◆ **RECORDS SHOWN**:
+---+

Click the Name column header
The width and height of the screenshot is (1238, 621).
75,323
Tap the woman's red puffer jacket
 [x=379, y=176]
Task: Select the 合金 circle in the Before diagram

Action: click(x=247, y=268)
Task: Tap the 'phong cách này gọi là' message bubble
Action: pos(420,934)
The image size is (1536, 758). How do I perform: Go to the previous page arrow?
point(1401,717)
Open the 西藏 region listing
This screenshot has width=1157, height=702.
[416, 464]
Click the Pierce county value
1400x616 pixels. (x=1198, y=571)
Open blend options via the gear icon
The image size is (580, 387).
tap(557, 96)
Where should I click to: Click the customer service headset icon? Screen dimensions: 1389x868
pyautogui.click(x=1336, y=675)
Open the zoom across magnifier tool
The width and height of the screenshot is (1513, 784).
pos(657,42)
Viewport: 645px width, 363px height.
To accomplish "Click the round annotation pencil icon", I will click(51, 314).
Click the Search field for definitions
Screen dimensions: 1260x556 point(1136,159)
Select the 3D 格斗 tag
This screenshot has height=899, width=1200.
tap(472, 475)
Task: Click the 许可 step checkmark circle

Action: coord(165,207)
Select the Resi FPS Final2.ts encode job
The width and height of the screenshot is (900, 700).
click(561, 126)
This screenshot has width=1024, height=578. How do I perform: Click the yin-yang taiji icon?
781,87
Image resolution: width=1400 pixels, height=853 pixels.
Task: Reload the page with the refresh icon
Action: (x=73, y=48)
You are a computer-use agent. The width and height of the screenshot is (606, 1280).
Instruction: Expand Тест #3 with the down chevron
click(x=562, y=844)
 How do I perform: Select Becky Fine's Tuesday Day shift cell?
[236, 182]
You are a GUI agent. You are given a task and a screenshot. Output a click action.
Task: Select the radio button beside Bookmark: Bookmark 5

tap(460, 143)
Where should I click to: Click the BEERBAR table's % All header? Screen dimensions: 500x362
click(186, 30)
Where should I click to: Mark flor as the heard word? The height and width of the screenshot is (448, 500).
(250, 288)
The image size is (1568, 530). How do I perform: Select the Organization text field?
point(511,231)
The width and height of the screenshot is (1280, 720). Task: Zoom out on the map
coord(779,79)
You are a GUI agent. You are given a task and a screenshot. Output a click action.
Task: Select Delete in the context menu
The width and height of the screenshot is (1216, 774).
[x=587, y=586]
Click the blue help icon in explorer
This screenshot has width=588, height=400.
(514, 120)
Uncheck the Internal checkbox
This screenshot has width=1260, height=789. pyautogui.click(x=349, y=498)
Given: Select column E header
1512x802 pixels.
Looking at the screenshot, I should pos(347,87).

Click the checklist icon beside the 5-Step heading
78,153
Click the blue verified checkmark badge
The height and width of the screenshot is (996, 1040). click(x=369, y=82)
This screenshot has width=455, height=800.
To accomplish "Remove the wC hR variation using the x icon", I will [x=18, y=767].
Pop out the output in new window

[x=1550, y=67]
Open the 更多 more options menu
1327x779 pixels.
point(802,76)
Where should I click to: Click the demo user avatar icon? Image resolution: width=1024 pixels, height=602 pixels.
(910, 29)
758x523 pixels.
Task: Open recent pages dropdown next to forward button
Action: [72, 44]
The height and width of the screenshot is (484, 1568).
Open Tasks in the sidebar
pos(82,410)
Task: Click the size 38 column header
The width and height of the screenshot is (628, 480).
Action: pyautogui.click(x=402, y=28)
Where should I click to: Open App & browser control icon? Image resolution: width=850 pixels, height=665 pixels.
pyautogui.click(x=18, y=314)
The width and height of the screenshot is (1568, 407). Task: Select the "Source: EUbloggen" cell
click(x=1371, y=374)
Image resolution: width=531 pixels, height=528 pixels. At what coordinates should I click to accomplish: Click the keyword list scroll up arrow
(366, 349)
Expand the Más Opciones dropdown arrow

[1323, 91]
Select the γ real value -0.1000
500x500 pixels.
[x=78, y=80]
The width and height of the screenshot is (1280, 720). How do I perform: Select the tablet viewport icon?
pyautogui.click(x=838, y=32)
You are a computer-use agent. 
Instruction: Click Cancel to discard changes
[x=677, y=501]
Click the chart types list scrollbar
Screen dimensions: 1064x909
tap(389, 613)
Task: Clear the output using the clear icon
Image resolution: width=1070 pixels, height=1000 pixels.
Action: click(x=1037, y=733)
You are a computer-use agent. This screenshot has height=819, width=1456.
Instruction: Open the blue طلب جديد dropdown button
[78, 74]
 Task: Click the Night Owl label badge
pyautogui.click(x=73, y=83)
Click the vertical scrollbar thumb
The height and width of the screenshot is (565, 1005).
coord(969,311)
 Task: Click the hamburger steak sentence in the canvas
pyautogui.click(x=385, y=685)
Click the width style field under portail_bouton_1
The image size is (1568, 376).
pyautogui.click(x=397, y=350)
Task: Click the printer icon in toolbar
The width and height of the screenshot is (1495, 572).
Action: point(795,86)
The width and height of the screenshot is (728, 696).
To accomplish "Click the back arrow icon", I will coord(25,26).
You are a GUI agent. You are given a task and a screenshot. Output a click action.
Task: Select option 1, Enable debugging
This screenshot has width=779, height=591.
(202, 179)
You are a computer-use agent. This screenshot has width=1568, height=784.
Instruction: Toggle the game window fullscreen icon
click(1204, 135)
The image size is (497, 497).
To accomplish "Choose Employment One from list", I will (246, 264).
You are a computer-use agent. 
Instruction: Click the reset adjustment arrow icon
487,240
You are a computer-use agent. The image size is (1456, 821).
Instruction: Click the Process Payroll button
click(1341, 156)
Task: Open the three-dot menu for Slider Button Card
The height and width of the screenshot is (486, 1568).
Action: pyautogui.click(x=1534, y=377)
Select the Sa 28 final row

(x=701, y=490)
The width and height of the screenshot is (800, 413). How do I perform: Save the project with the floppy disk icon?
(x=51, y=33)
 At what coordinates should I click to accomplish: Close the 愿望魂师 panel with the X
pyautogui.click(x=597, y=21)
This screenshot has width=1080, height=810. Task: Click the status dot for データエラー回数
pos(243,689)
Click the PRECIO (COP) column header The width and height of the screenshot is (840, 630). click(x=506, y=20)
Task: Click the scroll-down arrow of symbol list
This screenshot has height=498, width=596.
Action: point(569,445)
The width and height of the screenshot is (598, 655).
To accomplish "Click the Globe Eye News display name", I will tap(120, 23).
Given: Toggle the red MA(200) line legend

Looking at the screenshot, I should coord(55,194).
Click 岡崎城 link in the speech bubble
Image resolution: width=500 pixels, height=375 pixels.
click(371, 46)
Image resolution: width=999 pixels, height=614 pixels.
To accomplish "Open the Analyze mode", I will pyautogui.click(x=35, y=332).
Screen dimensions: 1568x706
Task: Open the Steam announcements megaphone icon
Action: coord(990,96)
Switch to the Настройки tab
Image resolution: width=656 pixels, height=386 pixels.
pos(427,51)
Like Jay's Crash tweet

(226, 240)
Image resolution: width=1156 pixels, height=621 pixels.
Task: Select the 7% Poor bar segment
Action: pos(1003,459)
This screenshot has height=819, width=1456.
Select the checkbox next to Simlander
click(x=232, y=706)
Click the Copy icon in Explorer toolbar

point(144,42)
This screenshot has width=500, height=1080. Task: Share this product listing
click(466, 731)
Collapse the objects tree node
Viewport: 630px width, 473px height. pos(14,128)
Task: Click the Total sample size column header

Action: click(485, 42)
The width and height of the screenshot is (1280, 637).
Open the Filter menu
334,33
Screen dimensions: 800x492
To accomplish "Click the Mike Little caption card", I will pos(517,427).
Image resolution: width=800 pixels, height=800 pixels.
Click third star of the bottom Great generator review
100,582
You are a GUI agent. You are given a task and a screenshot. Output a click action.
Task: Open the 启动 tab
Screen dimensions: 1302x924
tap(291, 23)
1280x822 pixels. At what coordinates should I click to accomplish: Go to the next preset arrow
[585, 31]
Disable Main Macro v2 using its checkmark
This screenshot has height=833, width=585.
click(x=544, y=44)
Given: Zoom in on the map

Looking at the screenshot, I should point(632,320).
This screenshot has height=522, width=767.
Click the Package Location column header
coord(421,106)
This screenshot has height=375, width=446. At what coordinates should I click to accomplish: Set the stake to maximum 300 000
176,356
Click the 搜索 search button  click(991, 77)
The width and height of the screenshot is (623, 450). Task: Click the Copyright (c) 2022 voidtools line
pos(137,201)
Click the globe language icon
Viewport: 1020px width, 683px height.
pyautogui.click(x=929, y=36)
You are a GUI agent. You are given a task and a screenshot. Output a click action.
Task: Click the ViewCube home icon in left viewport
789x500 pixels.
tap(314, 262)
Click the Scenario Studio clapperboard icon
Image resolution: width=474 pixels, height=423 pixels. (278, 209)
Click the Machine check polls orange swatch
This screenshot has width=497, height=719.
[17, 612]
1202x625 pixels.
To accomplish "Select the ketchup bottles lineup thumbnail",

+---+

◆ **EXERCISE**: Please copy the lines in the records above between the one holding "The width and height of the screenshot is (800, 413)." and the one holding "The width and height of the screenshot is (598, 655).", inclusive, exactly and with no other line.

◆ **SOLUTION BELOW**:
The width and height of the screenshot is (800, 413). How do I perform: Save the project with the floppy disk icon?
(x=51, y=33)
 At what coordinates should I click to accomplish: Close the 愿望魂师 panel with the X
pyautogui.click(x=597, y=21)
This screenshot has width=1080, height=810. Task: Click the status dot for データエラー回数
pos(243,689)
Click the PRECIO (COP) column header The width and height of the screenshot is (840, 630). click(x=506, y=20)
Task: Click the scroll-down arrow of symbol list
This screenshot has height=498, width=596.
Action: point(569,445)
The width and height of the screenshot is (598, 655).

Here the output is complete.